## [CHALLENGE]
Print the items from the line containing "Click the Next button" through the end of the items, inclusive, word for word.

(Entries on finding words and elements)
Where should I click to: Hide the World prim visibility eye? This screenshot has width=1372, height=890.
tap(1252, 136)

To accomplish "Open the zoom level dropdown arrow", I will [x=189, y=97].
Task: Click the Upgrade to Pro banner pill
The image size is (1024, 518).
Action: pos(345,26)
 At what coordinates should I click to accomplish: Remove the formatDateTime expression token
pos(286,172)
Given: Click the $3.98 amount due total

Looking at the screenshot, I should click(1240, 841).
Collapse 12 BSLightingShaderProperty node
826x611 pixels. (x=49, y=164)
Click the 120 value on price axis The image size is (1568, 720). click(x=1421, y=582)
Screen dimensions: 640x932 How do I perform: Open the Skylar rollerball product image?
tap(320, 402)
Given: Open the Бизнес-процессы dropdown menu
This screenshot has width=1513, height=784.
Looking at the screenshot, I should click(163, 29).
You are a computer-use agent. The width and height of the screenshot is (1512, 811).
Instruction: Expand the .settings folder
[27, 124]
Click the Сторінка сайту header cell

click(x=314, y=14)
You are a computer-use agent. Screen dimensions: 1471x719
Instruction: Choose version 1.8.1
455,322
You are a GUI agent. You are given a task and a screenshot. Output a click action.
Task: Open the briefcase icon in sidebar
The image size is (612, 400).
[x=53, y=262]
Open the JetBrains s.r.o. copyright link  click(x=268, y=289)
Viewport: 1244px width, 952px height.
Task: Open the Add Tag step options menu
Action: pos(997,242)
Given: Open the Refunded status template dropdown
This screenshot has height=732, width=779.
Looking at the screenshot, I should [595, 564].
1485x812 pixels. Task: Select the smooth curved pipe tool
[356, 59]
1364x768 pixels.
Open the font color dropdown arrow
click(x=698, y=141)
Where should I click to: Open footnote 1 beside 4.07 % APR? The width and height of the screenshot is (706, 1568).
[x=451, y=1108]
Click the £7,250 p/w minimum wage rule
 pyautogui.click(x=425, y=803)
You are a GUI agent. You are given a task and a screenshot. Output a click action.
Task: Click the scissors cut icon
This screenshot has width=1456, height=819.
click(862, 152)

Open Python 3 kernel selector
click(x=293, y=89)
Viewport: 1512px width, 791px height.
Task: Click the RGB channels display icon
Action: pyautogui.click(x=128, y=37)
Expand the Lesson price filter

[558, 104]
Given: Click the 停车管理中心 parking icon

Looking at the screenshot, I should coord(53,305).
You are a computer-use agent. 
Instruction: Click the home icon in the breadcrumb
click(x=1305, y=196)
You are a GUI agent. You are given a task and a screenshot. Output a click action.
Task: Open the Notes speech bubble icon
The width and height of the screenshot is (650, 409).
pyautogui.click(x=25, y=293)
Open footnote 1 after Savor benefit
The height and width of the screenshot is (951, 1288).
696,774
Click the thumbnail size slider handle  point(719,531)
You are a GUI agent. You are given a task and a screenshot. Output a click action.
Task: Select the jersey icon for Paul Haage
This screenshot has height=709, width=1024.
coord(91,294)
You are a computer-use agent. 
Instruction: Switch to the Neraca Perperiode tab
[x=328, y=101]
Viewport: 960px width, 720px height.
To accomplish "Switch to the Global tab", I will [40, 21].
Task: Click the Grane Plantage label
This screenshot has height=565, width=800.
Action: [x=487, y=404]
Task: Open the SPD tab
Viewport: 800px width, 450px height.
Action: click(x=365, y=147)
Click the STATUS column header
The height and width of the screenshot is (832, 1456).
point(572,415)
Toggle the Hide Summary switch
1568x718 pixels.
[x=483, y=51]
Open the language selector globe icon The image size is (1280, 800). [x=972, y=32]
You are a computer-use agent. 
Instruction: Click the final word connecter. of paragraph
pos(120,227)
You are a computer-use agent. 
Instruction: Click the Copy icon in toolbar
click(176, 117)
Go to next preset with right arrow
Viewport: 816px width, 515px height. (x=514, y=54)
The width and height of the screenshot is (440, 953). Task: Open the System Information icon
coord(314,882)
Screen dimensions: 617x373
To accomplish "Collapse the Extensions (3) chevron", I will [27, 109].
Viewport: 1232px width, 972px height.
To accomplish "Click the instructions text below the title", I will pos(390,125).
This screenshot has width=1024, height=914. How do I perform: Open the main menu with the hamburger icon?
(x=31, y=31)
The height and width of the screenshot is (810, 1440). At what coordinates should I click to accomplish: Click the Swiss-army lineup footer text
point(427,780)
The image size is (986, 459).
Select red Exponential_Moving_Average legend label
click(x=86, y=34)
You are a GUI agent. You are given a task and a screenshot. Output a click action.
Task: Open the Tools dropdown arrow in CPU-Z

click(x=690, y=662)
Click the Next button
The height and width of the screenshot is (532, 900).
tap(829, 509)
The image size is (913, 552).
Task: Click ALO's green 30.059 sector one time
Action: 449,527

## [IN RESPONSE]
Click the Next button
The height and width of the screenshot is (532, 900).
tap(829, 509)
The image size is (913, 552).
Task: Click ALO's green 30.059 sector one time
Action: 449,527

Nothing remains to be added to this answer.